As Wilhelmina Murray says at the end of The League of Extraordinary Gentlemen: Century, “life is a bitch and then you don’t die.” This is where the cynical nature of Alan Moore’s human characterizations come into play again.

It’s no coincidence that Century’s segments are divided into three time periods: 1910, 1969, and 2009. The plot is that the League, and in particular Allan Quatermain, Wilhelmina Murray, and Orlando are trying to stop the dark magician Oliver Haddo, an antagonist taken from W. Somerset Maugham’s novel The Magician and a caricature of the occultist Aleister Crowley, from creating a Moonchild – or Antichrist – upon orders from Prospero and the Blazing World. They have had many similar missions from the Blazing World before but, unfortunately, this is one that they fail. We see the triad at the turn of the twentieth century with a new League and a Jack the Ripper subplot barely reminiscent of From Hell amidst the rise of Nemo’s successor and daughter Janni Dakkar: the new Nemo.

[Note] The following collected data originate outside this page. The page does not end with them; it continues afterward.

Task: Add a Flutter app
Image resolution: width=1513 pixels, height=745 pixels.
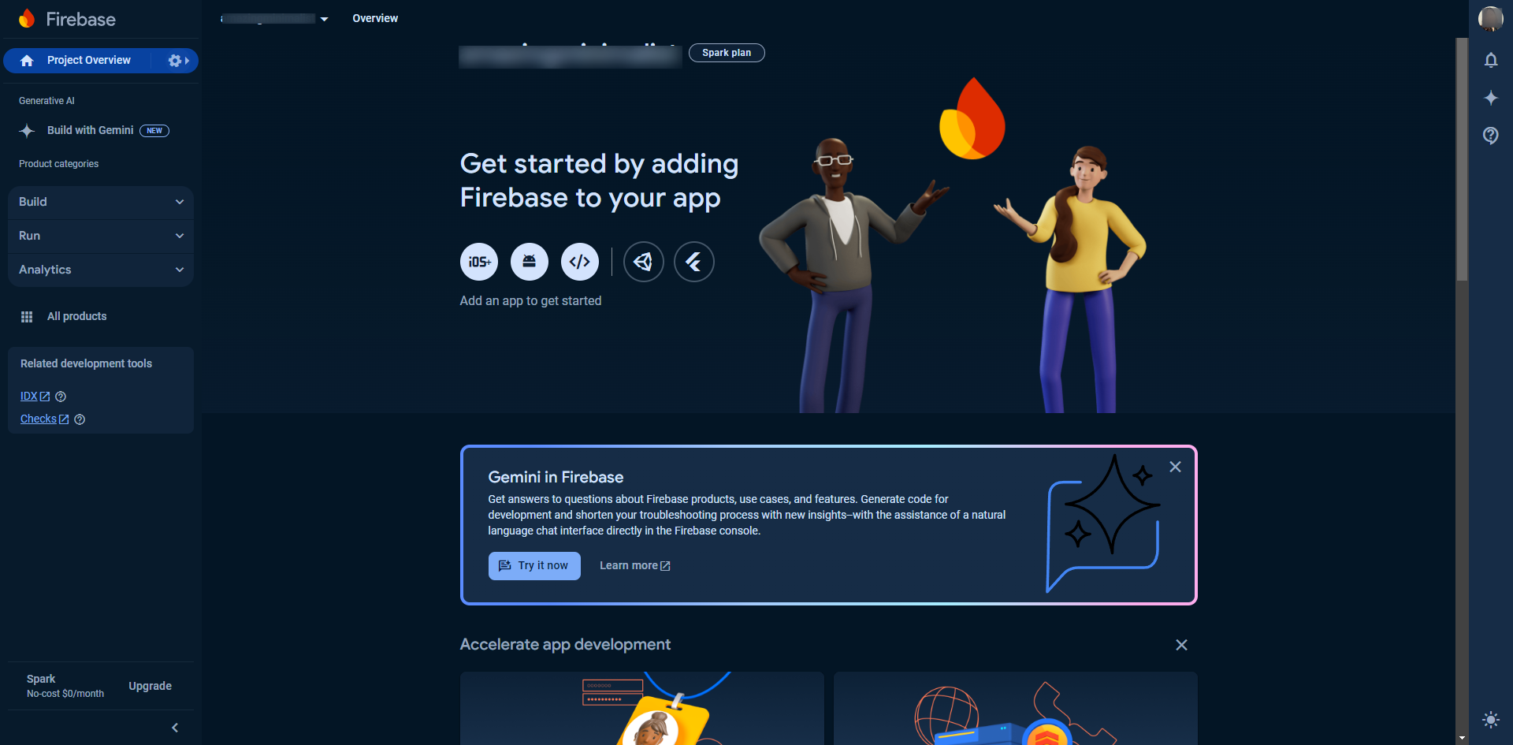Action: [x=694, y=262]
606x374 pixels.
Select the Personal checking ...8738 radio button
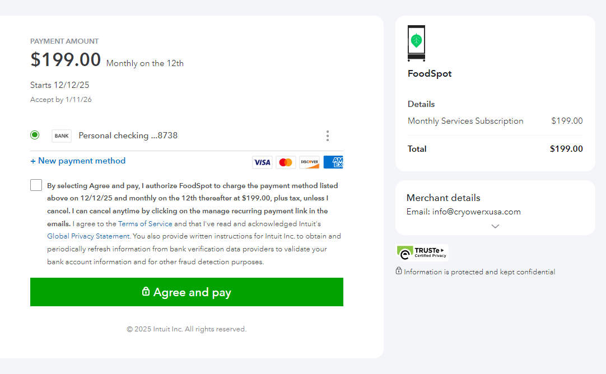[x=35, y=135]
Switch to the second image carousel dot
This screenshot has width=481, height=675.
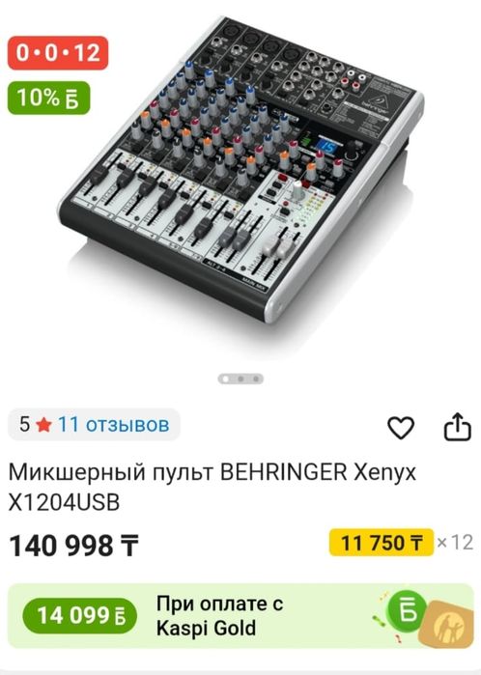point(241,379)
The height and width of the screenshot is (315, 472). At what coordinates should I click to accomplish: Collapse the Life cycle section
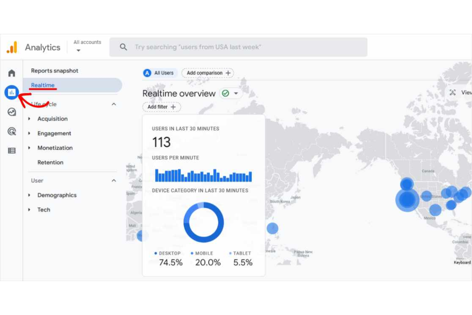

But what really gets to me is reading between the lines of the relationship between Allan, Wilhelmina, and Orlando. It seems as though before this timeline, Allan and Wilhelmina were a primary couple that Orlando joined into from time to time, or more often than not. However, you can begin to see that immortal relationships, like mortal ones, wax and wane in terms of energy. Wilhelmina still has Allan sleeping with her in their bed, and Orlando as well, but Orlando’s continuous sex changes are physiologically painful and uncomfortable. In addition, we see that Orlando is different as a man than they are as a woman. They get more aggressive, boastful and downright mean at times: in a way that makes Allan’s occasionally possessive or placatory behaviour look minor by comparison.

It is interesting to note that between Volume II and onward Wilhelmina has obviously embraced her bisexuality much further and perhaps more openly than would have been allowed back in the Victorian period in which she had been born. And this is before The Black Dossier, where we see that Allan and Wilhelmina are obviously in a better place with Orlando in 1958. It seems as though they are still figuring things out.

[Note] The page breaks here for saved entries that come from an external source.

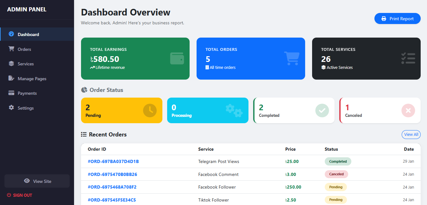Click the View Site button
Viewport: 427px width, 205px height.
point(37,181)
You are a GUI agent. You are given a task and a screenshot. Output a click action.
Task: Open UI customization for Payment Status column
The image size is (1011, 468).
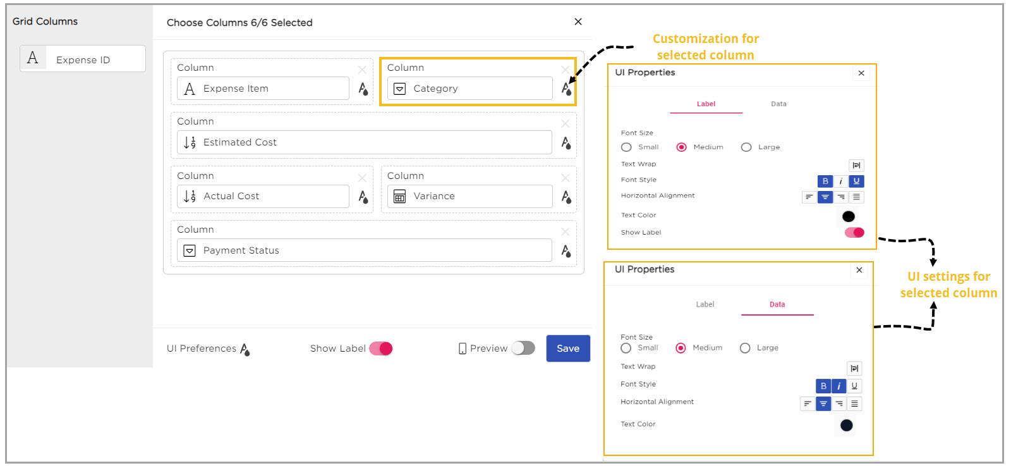(x=566, y=251)
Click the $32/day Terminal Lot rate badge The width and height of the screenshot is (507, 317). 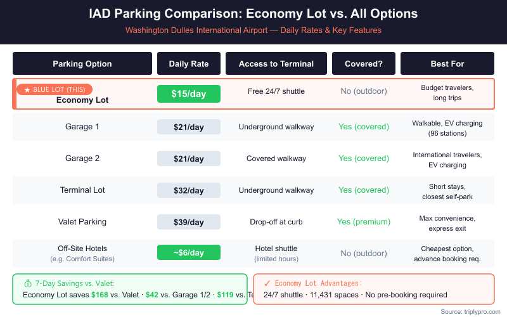coord(189,190)
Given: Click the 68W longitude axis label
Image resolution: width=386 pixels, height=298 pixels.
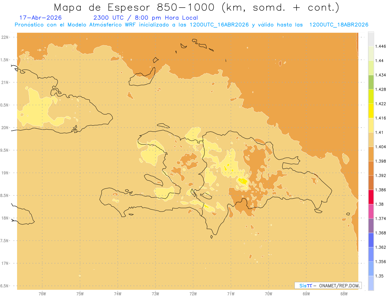Looking at the screenshot, I should pyautogui.click(x=344, y=294).
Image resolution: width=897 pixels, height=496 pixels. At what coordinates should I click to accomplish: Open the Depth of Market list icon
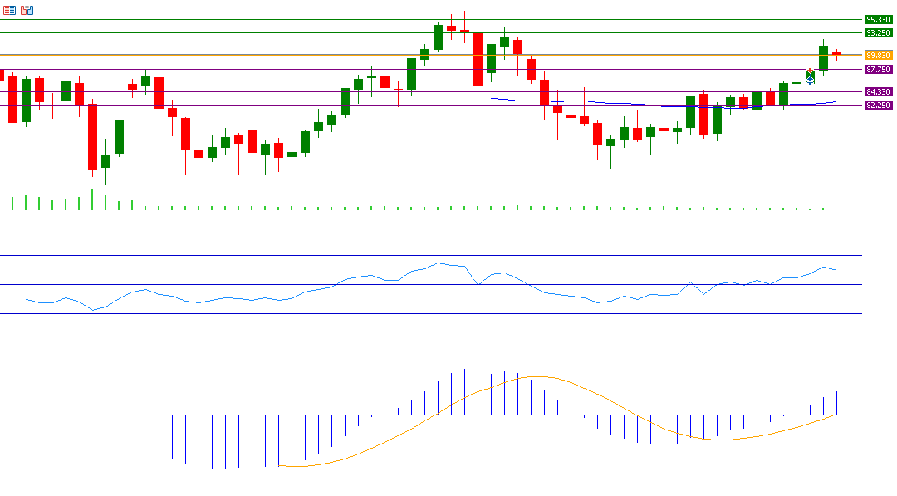coord(9,10)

However, I think 1969 is emblematic of how I felt about the series at this point. During this time period, Wilhelmina has grown far more distant from Allan and Orlando. In fact, she has been doing her own thing posing as a masked hero and engaging in intergalactic missions while Allan and Orlando have, until 1969, enacted The Story of O BDSM dynamic together. Wilhelmina is now beginning to feel the passage of time and the fear of meaninglessness in an eternal life. She tries to fit into every time period she lives through while maintaining her mission of stopping Oliver Haddo and his Moon Child.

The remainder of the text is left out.